Roselyne Bachelot a ouvert hier, à la demande de François Fillon, une table ronde sur l’impact sanitaire des ondes électromagnétiques qui doit précéder un « Grenelle des ondes » en Mai.

Les discussions sont à peine ouvertes, mais les longueurs d’ondes diffèrent déjà entre les ministres organisateurs du « Grenelle des ondes » et les associations invitées.

La ministre de la santé, Roselyne bachelot, avait ouvert le bal la veille de la réunion en déclarant dans le Figaro que « les risques du téléphone portable sont une question plus préoccupante que les antennes relais » et que rien ne permettait de prouver de manière certaine l’impact de ces antennes sur la santé humaine.

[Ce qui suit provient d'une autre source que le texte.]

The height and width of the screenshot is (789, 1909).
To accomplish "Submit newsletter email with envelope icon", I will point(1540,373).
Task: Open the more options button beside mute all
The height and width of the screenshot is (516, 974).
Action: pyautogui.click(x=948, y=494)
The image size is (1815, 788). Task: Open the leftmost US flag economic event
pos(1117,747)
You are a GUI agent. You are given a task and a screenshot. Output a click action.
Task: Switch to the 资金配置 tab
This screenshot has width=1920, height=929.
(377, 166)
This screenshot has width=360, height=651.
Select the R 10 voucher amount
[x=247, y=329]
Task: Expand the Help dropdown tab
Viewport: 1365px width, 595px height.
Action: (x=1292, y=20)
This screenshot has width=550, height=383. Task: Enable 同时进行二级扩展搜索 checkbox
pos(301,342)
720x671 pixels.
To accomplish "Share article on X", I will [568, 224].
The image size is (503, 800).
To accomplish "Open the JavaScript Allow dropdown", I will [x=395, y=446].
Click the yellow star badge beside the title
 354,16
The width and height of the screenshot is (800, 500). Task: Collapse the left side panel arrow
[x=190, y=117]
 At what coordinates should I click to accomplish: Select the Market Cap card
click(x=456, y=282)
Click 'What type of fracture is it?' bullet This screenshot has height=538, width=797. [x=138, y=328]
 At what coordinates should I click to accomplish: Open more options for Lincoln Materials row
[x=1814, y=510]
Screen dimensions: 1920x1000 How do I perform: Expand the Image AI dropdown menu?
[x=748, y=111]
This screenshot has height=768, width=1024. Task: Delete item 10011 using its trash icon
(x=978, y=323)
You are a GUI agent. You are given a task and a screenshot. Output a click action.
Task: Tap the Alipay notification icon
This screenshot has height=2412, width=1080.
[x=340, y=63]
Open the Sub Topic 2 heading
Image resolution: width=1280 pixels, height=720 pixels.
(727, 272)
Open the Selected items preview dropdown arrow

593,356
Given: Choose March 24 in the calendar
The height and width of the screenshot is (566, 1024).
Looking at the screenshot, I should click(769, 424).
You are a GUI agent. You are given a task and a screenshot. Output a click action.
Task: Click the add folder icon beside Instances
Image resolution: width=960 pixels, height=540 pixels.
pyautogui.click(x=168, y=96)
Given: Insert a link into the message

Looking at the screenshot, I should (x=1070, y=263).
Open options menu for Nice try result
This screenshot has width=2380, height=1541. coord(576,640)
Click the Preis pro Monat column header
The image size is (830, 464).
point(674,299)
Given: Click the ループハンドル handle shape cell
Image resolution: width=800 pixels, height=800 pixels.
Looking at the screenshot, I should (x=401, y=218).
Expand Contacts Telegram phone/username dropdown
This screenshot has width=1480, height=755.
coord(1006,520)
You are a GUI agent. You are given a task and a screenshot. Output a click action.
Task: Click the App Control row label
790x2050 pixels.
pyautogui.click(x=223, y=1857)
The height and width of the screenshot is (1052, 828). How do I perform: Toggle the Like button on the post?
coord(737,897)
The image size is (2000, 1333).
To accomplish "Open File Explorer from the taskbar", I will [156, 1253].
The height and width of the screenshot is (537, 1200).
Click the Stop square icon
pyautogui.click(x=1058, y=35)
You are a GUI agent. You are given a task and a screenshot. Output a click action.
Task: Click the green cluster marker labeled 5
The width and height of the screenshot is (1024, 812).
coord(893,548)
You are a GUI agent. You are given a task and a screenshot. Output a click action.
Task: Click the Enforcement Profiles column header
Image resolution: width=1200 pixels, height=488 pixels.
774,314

De leur côté, les associations comme Priartem, Agir pour l'environnement ou Robin des Toits, regrettent l’absence de scientifiques autour de la table et s’accrochent à leurs revendications initiales : une réduction du seuil d'exposition aux ondes des antennes relai à 0,6 V/m (contre 41 aujourd’hui), une campagne de sensibilisation sur les risques liés à l’utilisation du portable, notamment auprès des femmes enceintes, l’interdiction des portables pour les enfants.

La réduction du seuil d’exposition obligerait les opérateurs à réduire la puissance de leurs antennes relai et à les multiplier pour ne pas perdre en couverture. Des investissements supplémentaires qu’ils ne sont pas pressés d’engager…

La situation est d’autant plus bloquée que chaque partie s’appuie sur des études contradictoires et que la grande étude Interphone commandée par l’union européenne pour trancher n’en finit plus de se faire attendre ! Sa publication a déjà 3 ans de retard et des doutes émergent sur sa méthodologie …

Les secrétaires d’Etat Chantal Jouanno (Ecologie) et Nathalie Kosciusko-Morizet (Economie numérique) ont beau se dire ouvertes et transparentes… le Grenelle des ondes s’annonce tendu !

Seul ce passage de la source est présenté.